One of the first and most maddening things fish owners learn when they start keeping fish is that the list of ways in which their fishy friends can perish is staggeringly long. For creatures which make up so much of the world’s biological population, it’s truly remarkable just how many ways things can go wrong for fish, even those kept in an aquarium.
Indeed, the fish you keep in your aquarium might sometimes be even more susceptible to certain kinds of problems because of their sheltered environment. Where fish in the wild build up immunities and protections to certain rougher conditions, that isn’t the case with aquarium fish, who need to be kept in very precise conditions, lest they perish.
So can unwashed gravel kill fish? The truth is, even something as simple as unwashed gravel can prove deadly. That’s because aquarium fish have very delicate systems, especially compared to their counterparts in the wild, and so ingesting anything strange could be a recipe for disaster.
That’s especially true when you consider all the bacteria and microorganisms that might be living on these unwashed gravel pieces, let alone any inorganic contaminants. Even if they don’t ingest anything, simply being in the same water as these unwashed gravel pieces can leave your fish with polluted water, which can also leave them vulnerable to the Fish Grim Reaper.
That’s the bad news.
The good news is that cleaning gravel for your fish aquarium can be quick and easy.
For the most basic gravel cleaning job, all you need is a large bucket and an aquarium fish sieve or something similar. Place the sieve over the bucket, and fill it about halfway with gravel. Once you’ve done that, start pouring water over the gravel into the sieve so that it filters through to the bucket.
This process will effectively ‘strain‘ your gravel, washing away pollutants and some microorganisms.

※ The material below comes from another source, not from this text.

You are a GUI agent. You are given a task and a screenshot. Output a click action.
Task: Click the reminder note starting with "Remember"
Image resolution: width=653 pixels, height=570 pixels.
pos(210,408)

Once you’ve done this, the gravel should be clean enough to place in the tank.
Fish Tanks that Need Little or No Management
Additional Cleaning Methods
While the above-mentioned cleaning method should be fine for the vast majority of your gravel, there are still some instances where it may be lacking.

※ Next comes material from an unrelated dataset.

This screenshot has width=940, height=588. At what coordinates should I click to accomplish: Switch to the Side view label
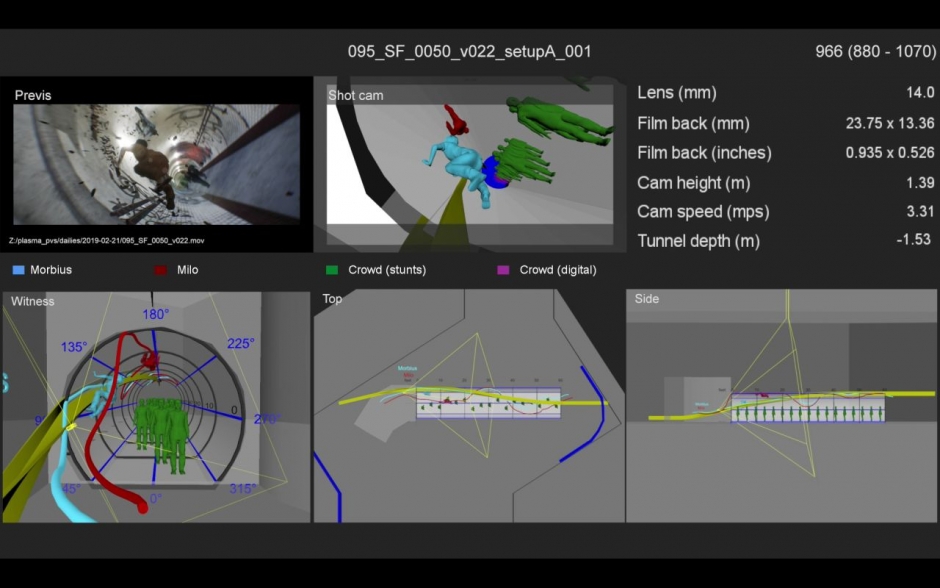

Store-bought gravel with artificial ingredients is one such case. Ironically enough, these gravel packets are produced in part with the intention of giving fish owners clean gravel for worry-free use in their tanks. Unfortunately, too many fish owners think that just because the gravel is coming out of a container rather than out of the ground means it’s completely clean.

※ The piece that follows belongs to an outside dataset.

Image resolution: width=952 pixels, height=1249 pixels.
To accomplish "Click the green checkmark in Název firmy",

There may be chemicals relating to the process of packaging the gravel which remain stuck to it, even if it’s too small to detect.
What’s more, sometimes store-bought gravel will come pre-dyed. When this is the case, those very dyes can, if not washed properly, lead to the same chemical contamination situation you’re looking to avoid.
What’s more, even after you have introduced your washed gravel into the tank, you still aren’t done. Fish produce waste, after all, and that waste will filter down and stick amongst the gravel at the bottom of your tank.
Not only will this make your tank unsanitary, but unattended, it can make for a nasty odour. You thus want to regularly extract and rewash gravel every few weeks as part of your tank maintenance routine.
For particularly large tanks, you’ll want to consider purchasing a special hose and other gravel and tank cleaning apparatus.
Given the danger involved with unwashed gravel and how fast it is to clean, there’s no need to use it in your tanks. Simply following these basic cleaning methods can give your fish safe and clean gravel in no time.